Потом появились товарищи в штатском. Вели с матерью доверительные беседы: «Видать, оступился ваш супруг. Бывает. Но мы готовы простить. Уговорите его вернуться». Еще чего! Вот так сразу все бросим и начнем уговаривать! Наш королевский пудель, Утан, каждого гебиста встречал, как друга. То есть, как и всех остальных друзей и знакомых. И как собаке объяснишь, что гэбуха — это гэбуха и хвостом перед ней лучше не вилять?

Лето, приемные экзамены на носу, жарища. Для забавы я, пользуясь линейкой, как контуром, вывел на белом листе бумаги тонкой карандашной линией «Help!» и повесил снаружи на двери. Вечером к нам должен был придти знакомый и поклонник отца. Ждем. Никого. Наконец, телефонный звонок: «У вас обыск?» «Почему обыск? Все в порядке». Оказалось, подойдя вплотную к двери (а разглядеть надпись можно было только вблизи), он увидел этот самый «хелп» и не на шутку перепугался. Но все-таки потом позвонил.

Начал сдавать экзамены в Ленинградский Политехнический институт. Пока я сдаю, мать, как и многие родители, сидит в вестибюле. Переживает. У нее для этого веские причины. Рядом с ней женщина, тоже вся на нервах: «Волнуюсь — у сына пятый пункт.

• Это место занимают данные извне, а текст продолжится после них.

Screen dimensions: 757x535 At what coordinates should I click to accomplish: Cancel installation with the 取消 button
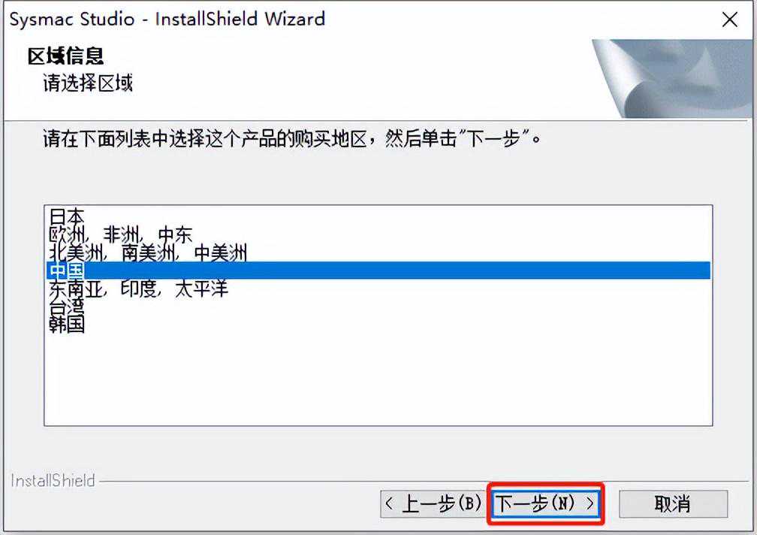(673, 504)
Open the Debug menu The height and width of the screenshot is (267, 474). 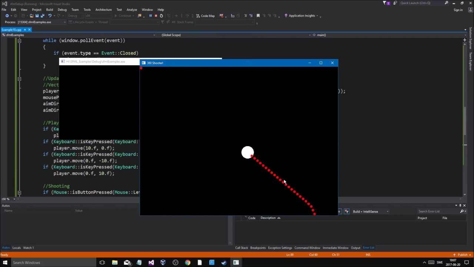62,10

А у вас что?» — «У нас еще хуже». — «Что еще может быть хуже?» Таки хуже.

Экзамены сдал на пятерки. Очевидно, приказа заваливать не было. Уровень подготовки (физматшкола, а перед экзаменами — занятия по математике и физике с друзьями, исполнявшими роль репетиторов) позволил получить высокие баллы безо всяких натяжек. Проявлять же подлую инициативу никто из экзаменаторов не захотел, что в то время бывало не так уж часто.

В начале учебного года — собеседование с куратором группы: «Вы — Игорь Корчной?» «Да». «Сын невозвращенца Корчного?» «Да». «Вы, надеюсь, понимаете, что у вас нет никаких перспектив для карьеры здесь?» Видимо, не осознает, что укрепляет мое нежелание оставаться в Союзе, подсказывает, что делать. Перспектив, конечно, не было никаких, да я и не собирался задерживаться в СССР. На лекции ходил нечасто, да и занимался тоже не Бог весть как.